At Home 2.

Devoted teachers can do much in the school or college to instill deep manly piety into youth's receptive soul. But the privilege and duty of doing so devolves primarily on the parents. Without their example and cooperation much of the work of the Catholic school is neutralized and ruined. In the family at Nazareth there was an atmosphere of intense peace, the peace of God surpassing all understanding, because of the holiness in the soul of each member.

If you have gifts as an artist and you paint a really beautiful picture, you do not want to hang your masterpiece in the cellar or barn. If God has blessed you with a good voice, if you are an accomplished pianist, you do not, ordinarily, need much urge to sing and play. Now God's most precious gift is our Catholic Faith and that is why a religious atmosphere should permeate our homes. Far from wanting to cloak over the fact that we are Catholics, far from being foolishly timid of "showing off" our religion, we are eager, rather, to let everyone recognize, the moment he steps into our home, that we are Catholics and proud of it.

This is not to say that we are aggressive, that we try to "stuff religion down the throats" of our children or friends. But it does mean a quiet assumption that we love our Faith, recognize its divine truth, and practice it in our home. An Irishborn priest has set whole continents on fire with zeal for the Family Rosary; every rightminded Catholic will practice and propagate this magnificent campaign. A vigilant eye will be kept on the literature that finds its way into our home, to throw out what is offensive or dangerous or positively evil, and to insist on a regular supply of good Catholic papers and magazines. We have our night and morning prayers; our grace before and after meals; the Angelus three times daily; there is holy water; there are images and pictures of the Sacred Heart and Our Lady, and they are not kept only for the rooms where no stranger or visitor enters.

Parents sometimes explain at great length that they are very particular about seeing that the children go regularly to Mass and the Sacraments and say their prayers. But it must be underlined that an ounce of example is worth more than a ton of precept. It is good to remind them of their prayers, it is infinitely better to kneel and pray with them. It is praiseworthy to insist that they go to Mass and Confession and Holy Communion. But if parents go themselves only rarely or not at all, the growing child will soon begin to ask itself why. If religion is so important for itself, why is it not equally so for father and mother? And the child is logical.
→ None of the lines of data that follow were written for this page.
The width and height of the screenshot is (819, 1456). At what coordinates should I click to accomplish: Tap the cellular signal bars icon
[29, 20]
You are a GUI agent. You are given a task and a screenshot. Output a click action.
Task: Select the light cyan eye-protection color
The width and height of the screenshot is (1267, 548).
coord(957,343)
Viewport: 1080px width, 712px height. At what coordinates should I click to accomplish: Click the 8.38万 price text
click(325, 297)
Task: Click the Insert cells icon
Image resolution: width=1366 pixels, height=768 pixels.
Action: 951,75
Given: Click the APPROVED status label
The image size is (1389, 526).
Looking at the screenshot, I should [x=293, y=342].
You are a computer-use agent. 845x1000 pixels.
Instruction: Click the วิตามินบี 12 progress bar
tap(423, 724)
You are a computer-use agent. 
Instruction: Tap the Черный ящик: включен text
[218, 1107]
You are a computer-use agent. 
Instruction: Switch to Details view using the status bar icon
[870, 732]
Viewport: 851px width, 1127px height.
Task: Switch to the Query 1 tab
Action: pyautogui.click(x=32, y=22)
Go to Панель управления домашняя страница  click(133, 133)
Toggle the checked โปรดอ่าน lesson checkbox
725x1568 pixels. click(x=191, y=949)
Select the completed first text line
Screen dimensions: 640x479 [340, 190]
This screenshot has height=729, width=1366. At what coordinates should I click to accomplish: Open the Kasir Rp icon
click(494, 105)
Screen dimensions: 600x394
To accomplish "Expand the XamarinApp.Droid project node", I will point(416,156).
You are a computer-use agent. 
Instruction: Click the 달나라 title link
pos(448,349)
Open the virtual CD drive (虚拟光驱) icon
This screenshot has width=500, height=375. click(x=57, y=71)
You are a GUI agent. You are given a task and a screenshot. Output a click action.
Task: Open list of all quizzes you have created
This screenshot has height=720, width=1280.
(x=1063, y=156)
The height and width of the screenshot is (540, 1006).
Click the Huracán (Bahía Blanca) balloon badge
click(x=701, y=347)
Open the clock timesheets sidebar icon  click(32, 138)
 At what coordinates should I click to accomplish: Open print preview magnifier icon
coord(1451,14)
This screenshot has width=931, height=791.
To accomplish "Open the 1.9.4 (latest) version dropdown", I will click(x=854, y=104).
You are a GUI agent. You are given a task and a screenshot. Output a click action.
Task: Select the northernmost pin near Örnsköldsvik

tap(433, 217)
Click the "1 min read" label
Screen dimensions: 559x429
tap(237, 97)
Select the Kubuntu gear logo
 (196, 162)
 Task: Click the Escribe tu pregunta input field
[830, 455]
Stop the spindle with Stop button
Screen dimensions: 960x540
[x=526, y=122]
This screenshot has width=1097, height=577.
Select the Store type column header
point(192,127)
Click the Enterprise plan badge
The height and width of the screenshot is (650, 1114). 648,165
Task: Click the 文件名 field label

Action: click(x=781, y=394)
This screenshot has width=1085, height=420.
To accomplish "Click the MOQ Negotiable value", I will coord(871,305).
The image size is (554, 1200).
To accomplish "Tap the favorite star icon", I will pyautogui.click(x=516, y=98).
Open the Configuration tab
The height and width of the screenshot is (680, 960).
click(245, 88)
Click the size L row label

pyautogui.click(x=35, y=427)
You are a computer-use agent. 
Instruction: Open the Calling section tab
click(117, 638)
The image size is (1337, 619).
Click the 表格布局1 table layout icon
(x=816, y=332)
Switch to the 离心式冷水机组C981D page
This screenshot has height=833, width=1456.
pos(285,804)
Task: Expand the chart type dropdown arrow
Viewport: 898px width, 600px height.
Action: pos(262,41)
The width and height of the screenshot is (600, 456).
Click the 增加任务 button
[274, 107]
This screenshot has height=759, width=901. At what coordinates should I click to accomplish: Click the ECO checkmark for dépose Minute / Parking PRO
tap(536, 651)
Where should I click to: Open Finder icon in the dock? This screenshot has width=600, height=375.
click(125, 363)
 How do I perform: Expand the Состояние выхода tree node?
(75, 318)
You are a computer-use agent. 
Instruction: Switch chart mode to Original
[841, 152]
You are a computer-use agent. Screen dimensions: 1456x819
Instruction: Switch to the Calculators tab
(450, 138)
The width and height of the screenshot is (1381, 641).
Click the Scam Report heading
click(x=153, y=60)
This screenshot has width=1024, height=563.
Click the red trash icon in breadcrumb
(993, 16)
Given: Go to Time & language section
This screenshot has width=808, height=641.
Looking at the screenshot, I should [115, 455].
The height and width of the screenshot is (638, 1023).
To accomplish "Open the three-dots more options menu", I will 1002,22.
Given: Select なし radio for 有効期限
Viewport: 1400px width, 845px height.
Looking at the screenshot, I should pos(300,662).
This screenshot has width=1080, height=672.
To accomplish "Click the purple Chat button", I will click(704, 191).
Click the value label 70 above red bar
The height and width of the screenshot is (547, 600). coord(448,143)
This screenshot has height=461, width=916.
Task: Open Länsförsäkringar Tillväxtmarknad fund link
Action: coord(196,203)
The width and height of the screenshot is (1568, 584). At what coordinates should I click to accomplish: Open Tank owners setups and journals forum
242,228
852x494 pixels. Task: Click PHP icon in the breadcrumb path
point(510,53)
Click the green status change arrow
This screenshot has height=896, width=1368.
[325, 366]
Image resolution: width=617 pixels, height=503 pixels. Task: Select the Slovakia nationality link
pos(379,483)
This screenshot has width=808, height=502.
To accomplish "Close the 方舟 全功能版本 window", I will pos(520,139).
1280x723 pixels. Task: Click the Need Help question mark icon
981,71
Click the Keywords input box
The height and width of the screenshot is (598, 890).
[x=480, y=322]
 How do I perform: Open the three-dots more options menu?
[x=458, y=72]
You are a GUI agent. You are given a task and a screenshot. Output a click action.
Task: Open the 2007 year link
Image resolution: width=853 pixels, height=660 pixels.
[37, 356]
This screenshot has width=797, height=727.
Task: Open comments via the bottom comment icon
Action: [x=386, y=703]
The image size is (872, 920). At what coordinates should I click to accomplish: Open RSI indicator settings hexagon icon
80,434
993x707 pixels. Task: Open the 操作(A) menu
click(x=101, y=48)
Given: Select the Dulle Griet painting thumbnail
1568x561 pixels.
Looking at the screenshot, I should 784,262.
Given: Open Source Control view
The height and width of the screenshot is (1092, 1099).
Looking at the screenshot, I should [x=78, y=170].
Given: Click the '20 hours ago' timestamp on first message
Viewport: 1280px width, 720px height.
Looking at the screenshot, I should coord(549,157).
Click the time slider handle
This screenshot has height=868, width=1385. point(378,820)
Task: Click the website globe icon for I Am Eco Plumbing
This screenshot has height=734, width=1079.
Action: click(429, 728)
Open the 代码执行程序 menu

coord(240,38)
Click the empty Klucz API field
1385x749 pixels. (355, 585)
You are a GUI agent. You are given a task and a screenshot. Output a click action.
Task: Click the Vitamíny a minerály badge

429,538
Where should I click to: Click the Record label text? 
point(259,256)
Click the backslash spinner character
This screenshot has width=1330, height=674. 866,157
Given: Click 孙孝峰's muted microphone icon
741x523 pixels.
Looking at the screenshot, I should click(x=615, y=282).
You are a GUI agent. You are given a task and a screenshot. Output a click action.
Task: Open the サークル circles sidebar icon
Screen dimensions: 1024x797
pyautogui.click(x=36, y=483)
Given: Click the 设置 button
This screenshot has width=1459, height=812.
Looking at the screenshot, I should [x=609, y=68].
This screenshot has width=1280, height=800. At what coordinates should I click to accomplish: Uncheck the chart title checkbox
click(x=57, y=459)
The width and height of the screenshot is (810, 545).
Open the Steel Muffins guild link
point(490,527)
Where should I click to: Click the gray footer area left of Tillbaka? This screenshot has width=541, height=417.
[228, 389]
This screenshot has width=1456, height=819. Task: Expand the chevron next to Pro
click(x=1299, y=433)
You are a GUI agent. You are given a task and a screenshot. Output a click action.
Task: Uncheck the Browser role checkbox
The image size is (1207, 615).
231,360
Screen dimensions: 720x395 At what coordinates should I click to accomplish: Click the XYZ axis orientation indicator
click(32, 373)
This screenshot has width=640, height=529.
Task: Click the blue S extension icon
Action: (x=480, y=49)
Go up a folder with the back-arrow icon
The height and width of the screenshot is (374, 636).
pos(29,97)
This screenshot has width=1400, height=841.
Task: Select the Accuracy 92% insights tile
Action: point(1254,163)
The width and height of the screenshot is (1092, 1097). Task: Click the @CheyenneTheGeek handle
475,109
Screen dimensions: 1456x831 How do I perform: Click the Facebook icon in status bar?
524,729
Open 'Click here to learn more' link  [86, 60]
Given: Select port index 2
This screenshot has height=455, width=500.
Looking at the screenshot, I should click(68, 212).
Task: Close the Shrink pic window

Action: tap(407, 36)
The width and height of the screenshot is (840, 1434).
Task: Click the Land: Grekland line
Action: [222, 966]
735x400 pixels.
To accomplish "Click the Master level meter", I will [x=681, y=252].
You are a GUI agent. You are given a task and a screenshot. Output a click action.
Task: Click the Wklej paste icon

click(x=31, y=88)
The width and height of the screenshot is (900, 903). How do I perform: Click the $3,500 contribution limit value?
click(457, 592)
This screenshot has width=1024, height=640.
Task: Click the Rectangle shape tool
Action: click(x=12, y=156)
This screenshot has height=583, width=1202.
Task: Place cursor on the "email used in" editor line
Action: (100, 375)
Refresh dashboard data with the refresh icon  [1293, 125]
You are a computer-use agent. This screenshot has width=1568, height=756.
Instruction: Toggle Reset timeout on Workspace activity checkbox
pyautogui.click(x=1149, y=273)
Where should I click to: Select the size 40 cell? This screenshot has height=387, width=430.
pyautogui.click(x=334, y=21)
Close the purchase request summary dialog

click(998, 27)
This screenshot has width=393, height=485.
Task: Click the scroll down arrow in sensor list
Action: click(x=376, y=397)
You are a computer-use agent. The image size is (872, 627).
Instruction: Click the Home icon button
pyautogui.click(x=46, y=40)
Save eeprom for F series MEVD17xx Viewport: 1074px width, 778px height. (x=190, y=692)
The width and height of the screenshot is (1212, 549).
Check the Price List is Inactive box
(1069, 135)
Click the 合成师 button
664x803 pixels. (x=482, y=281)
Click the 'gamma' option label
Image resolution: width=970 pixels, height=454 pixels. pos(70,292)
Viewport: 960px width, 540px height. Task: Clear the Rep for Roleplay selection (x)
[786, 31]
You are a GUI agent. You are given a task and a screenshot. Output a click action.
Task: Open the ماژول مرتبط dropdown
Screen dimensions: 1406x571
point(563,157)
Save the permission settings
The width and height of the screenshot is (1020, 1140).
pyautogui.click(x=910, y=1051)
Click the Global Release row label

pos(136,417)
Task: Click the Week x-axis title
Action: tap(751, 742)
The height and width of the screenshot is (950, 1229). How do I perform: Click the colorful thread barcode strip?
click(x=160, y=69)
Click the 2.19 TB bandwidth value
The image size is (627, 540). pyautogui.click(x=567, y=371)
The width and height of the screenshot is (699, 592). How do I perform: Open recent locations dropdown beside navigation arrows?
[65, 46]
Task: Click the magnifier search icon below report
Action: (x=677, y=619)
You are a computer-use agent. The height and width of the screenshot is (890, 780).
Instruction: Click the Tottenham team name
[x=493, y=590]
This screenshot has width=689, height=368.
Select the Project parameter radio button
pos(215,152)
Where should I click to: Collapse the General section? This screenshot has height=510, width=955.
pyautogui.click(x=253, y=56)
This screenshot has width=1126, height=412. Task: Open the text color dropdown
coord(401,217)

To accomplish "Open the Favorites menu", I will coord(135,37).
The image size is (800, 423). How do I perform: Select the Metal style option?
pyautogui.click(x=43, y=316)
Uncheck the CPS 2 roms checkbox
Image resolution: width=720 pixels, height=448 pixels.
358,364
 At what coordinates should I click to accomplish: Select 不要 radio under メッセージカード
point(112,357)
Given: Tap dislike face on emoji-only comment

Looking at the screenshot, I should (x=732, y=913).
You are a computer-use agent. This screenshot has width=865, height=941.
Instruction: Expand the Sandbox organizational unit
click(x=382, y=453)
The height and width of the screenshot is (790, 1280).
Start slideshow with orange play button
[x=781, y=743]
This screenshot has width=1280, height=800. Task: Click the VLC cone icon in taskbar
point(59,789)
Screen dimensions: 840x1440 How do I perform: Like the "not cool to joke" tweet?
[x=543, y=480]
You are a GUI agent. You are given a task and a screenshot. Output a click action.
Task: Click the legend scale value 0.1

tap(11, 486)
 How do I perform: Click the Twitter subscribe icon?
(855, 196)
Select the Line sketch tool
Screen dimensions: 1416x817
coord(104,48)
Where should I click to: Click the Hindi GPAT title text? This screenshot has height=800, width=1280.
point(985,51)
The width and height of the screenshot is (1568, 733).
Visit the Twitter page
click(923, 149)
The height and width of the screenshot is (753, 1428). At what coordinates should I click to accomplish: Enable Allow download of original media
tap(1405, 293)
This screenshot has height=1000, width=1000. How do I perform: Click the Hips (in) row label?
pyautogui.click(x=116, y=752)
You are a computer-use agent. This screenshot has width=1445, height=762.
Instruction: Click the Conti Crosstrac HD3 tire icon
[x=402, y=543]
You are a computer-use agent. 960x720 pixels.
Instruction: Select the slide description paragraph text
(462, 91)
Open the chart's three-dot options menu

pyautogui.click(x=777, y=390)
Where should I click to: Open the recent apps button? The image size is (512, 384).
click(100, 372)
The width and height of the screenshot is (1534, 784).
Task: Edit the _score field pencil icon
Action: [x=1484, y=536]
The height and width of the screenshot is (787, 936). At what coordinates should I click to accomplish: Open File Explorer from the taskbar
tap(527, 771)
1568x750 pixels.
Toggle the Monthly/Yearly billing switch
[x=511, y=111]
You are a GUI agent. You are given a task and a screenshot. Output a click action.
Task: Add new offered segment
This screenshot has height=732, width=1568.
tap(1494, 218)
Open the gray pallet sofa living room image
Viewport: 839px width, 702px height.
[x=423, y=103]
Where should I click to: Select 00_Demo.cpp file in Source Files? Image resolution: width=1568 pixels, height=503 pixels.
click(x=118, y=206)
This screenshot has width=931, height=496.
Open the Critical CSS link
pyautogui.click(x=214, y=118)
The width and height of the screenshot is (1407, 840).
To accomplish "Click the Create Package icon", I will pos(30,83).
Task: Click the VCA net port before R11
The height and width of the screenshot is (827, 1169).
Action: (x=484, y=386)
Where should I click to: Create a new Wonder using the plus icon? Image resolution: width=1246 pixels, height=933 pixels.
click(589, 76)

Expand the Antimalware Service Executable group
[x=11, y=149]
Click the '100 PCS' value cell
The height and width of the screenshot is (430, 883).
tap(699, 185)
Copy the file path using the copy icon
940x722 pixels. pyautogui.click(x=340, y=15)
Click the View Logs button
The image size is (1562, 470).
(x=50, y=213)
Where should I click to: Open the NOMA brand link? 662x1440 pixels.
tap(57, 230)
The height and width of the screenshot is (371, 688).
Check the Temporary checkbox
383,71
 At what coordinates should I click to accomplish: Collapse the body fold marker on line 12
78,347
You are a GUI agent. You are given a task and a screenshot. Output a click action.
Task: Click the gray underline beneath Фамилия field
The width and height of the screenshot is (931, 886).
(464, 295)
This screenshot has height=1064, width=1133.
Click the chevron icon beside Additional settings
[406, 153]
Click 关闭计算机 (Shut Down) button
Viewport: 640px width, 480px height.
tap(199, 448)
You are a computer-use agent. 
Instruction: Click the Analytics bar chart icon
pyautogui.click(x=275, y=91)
We have read accounts of the dreary childhood of youngsters growing up in a home where Sunday was dreaded. It was the "Lord's Day" on which there were unending Bible readings and church services and one was expected to wear a smug expression and shun all innocent enjoyment. We have no brief for such a program, but it is still pertinent to ask if we have not gone to the other extreme. Is Sunday fast becoming a day entirely turned over to fun and amusement, except for the brief halfhour at Mass? Do we easily permit ourselves large views on the question of servile work? And is God relegated to the second or third or twentythird place in our crowded Sunday amusements?

Jesus, Mary, Joseph, sanctify our homes and families. Give us an esteem of prayer and the graces that flow into our souls through the Sacraments. Make our Catholic families redolent (look it up!) of the religious spirit that filled your perfect model family at Nazareth.